:: Extract

Disagreement regarding the role of permutation/randomization/shuffling in permuation testing between two populations

Question

A colleague and I recently got into a conversation/disagreement regarding permutation testing (e.g. for comparing the mean value of two populations). While i thought i had a fairly good understanding of it, the fact that i cannot convince him (or him me) makes me think that i am missing a few things. Maybe someone here could provide key insights or links that my colleague and i could go through in order to come to a common understanding.

Background/context

Let us assume we have two populations $X_1$ and $X_2$ with means $\mu_1$ and $\mu_2$, respectively. We want to perform permutation testing to check whether their respective mean values are equal or not. The null hypothesis $\mathcal{H}_0$ in this case is that $ \mu_1 = \mu_2 $.

Following the traditional permutation process, we:

Calculate the point-estimate of the empiric means difference $\hat{t}_\mu = \hat{\mu}_1 - \hat{\mu}_2$.

::::
:: Collected data

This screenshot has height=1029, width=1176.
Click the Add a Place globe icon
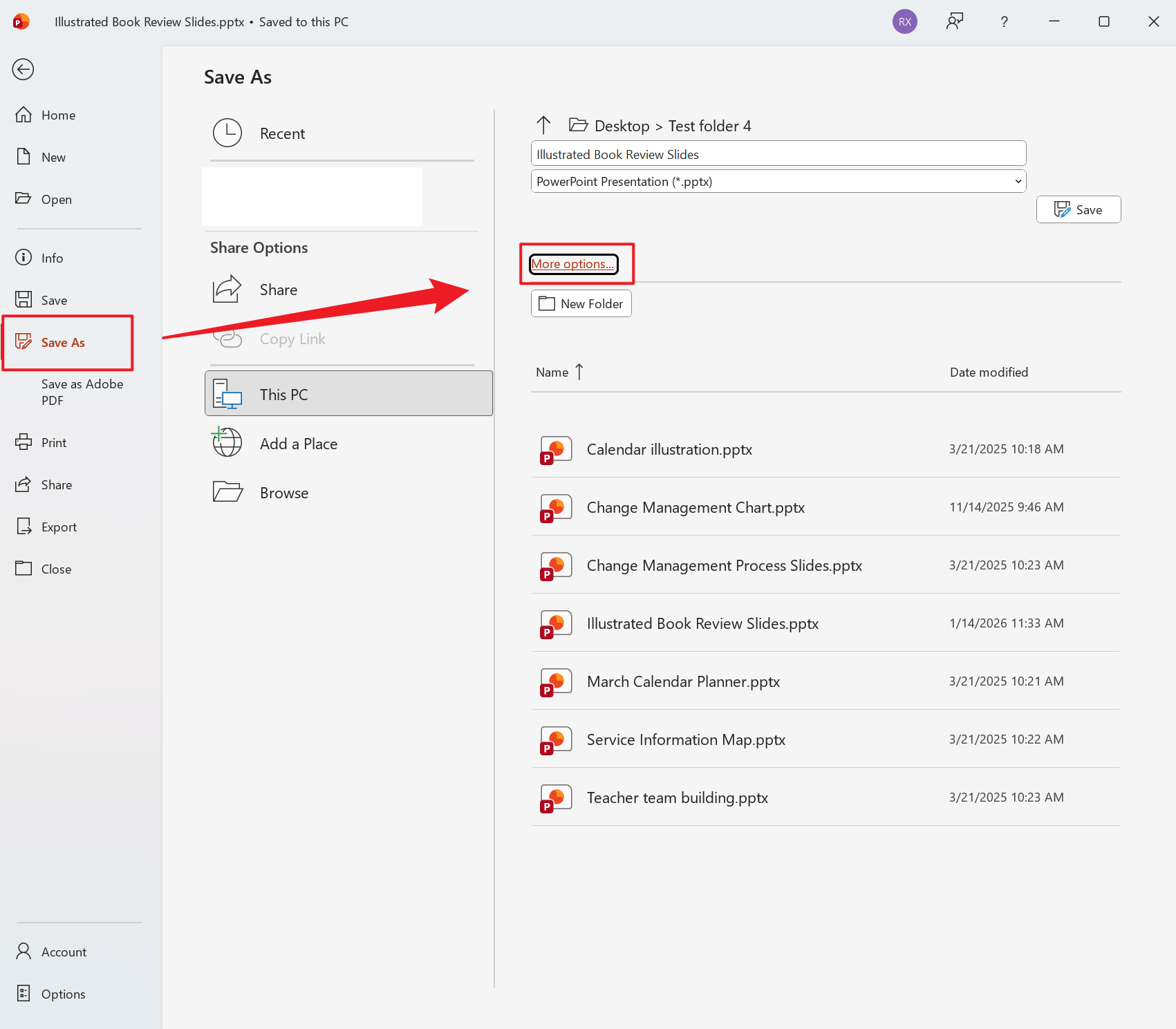(x=227, y=443)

::::

▶ **Given problem A**:
Can you reproduce, word for word, the part of the permutation testing post that opens with the words containing "A colleague and" and closes with "a common understanding."?
▶ **Given problem B**:
What comes next in the permutation testing post? Continue it from its last sentence.

▶ **Expected output A**:
A colleague and I recently got into a conversation/disagreement regarding permutation testing (e.g. for comparing the mean value of two populations). While i thought i had a fairly good understanding of it, the fact that i cannot convince him (or him me) makes me think that i am missing a few things. Maybe someone here could provide key insights or links that my colleague and i could go through in order to come to a common understanding.

▶ **Expected output B**:
For a (preferably large) number of times, we $(i)$ shuffle/randomize samples across populations, $(ii)$ compute the mean difference between the shuffled populations and $(iii)$ bin those values into an histogram, essentially approximating the distribution of $t_\mu$ (the difference of the means) under the assumption that $\mathcal{H}_0$ is true.
Check what is the probability of observing $\hat{t}_\mu$ under $\mathcal{H}_0$ from the distribution obtained from 2, which is our p-value $p$ based on which we will reject or not $\mathcal{H}_0$ for the data at hand.

Point of disagreement

The point of disagreement arises in Step 2.

From my understanding, the explicit purpose of shuffling/randomizing samples across both populations is to break whatever statistical differences might actually exist between our two populations. By doing so, we make $\mathcal{H}_0$ "virtually true" (whether it is or not for our data) through permutation/randomization/shuffling in order to compute the distribution of $t_\mu$ under such condition. Thus the p-value obtained in Step 3 follows the exact definition of what a p-value is, i.e. the chance of observing our empiric difference given $\mathcal{H}_0$ is true.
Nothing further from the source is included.